Martinus Thomsen - A Scandinavian Mystic

#1
Martinus Thomsen (1890-1981) was born in Denmark and had a humble upbringing. He only received a very basic education, but at the age of 31 he underwent a profound mystical experience. According to Thomsen this experience left him with a permanently expanded consciousnes which enabled him to directly perceive the spiritual nature and laws of the cosmos. Martinus Thomsen saw it as his life mission to use his abilities to formulate this knowledge in clear rational thought in order to facilitate a spiritual worldview for scientifically oriented people. He spent the rest of his life writing and teaching this worldview.

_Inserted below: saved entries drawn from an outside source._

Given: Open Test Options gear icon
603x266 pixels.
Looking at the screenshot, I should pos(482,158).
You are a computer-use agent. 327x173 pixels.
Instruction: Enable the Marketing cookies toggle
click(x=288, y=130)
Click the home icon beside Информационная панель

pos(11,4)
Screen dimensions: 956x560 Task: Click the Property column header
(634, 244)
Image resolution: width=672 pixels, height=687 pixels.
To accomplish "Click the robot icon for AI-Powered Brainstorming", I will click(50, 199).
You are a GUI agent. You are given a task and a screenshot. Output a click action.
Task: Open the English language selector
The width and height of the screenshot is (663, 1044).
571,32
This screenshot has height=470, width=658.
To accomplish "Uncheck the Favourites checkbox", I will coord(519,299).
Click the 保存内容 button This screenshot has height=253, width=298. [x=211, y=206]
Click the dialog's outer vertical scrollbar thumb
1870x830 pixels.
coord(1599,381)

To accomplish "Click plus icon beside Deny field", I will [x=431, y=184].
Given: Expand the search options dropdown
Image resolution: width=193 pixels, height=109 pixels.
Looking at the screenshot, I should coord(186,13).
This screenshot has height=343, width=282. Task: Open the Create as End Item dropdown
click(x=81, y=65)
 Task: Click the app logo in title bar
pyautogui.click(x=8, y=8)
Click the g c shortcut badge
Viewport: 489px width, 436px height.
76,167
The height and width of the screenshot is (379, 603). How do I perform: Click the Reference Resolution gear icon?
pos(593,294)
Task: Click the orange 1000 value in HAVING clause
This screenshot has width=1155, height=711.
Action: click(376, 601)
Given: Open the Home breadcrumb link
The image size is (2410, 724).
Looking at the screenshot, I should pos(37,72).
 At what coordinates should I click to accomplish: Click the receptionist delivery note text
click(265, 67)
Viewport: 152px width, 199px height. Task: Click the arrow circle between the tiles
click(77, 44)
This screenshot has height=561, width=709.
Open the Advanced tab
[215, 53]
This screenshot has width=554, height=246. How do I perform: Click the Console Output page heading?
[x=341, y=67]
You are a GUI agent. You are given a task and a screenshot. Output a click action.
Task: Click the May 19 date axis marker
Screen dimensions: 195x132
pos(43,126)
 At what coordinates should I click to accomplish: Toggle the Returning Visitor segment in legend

There are not a lot of English resources about or by Martinus Thomsen (he wrote in Danish) but I found this talk by Ole Therkelsen:

 
#2
Martinus Thomsen (1890-1981) was born in Denmark and had a humble upbringing. He only received a very basic education, but at the age of 31 he underwent a profound mystical experience. According to Thomsen this experience left him with a permanently expanded consciousnes which enabled him to directly perceive the spiritual nature and laws of the cosmos. Martinus Thomsen saw it as his life mission to use his abilities to formulate this knowledge in clear rational thought in order to facilitate a spiritual worldview for scientifically oriented people. He spent the rest of his life writing and teaching this worldview.

There are not a lot of English resources about or by Martinus Thomsen (he wrote in Danish) but I found this talk by Ole Therkelsen:

Sounds interesting and I look forward to the video.
 
#4
Thanks for the info about this man. I did a search and it turns out that the Martinus Institute provides an in-depth English resource on him and his writings

http://www.martinus.dk/en/frontpage/

It's very strange that his ideas very much resemble Ancient Vedic teachings of re-incarnation and other religious beliefs, For instance the word Godhead is used and that to me is a common Vedic term. with other similarities, I could conclude that he derives a lot of his knowledge from Vedic philosophy, or if not it, the similarities are very strange.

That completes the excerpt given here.